TRANSITION/RESIDENTIAL PLACEMENT

If orphaning is still imminent, the church already has a history with and familiarity of these children due to its prevention and delay involvement. Requisite trust has been built with the families and the kids. The church prepares the family for death through counsel and practical programs that help to safeguard memories, family heritage and continuity. Meanwhile, the church looks to see what extended family options currently exist or helps to convince and support otherwise uncommitted relatives to step up and take in these children. Again, this provides further inlets for the church to reach and minister to families. The church is given witnessing avenues beyond just the interest in the children.

If these first two options don’t exist or have failed, then the church turns to its own congregation – first to see if church members can raise and care for the children as their own (adoption) or as an intermediate step until another family is found (foster care). The church therefore serves as an integral community-based solution.

If the church’s capacity has already reached its upper limits, then a church-based residential care solution is needed in order to keeps kids off of the streets, herded into institutions, preyed upon by traffickers, or being exploited as domestic slaves in other community homes.

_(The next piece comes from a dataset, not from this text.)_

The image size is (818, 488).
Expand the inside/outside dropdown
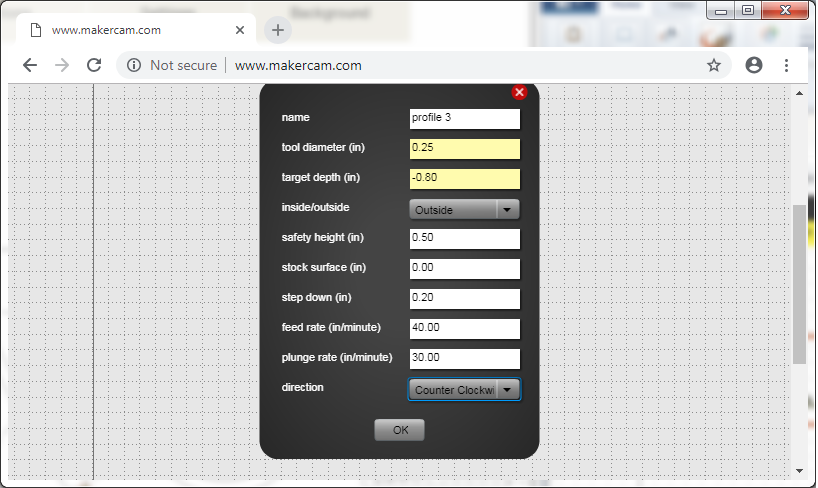click(465, 210)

Group residential care, however, still has to be designed to provide a family environment, albeit a large one of fifteen children or so. Church families, that may have existing kids of their own, are recruited to care for these additional children in church-based homes with full funding provided for food, clothing, education and other critical needs. It’s a long-term obligation - a lifelong commitment - to what, in essence, equates to a group adoption.

In these large family settings, widows can complement the live-in care provision. Formerly disenfranchised and ostracized, many of these ladies need a home themselves and a renewed sense of purpose and belonging. They know loss and pain and are therefore uniquely qualified to counsel and comfort children who have lost their parents.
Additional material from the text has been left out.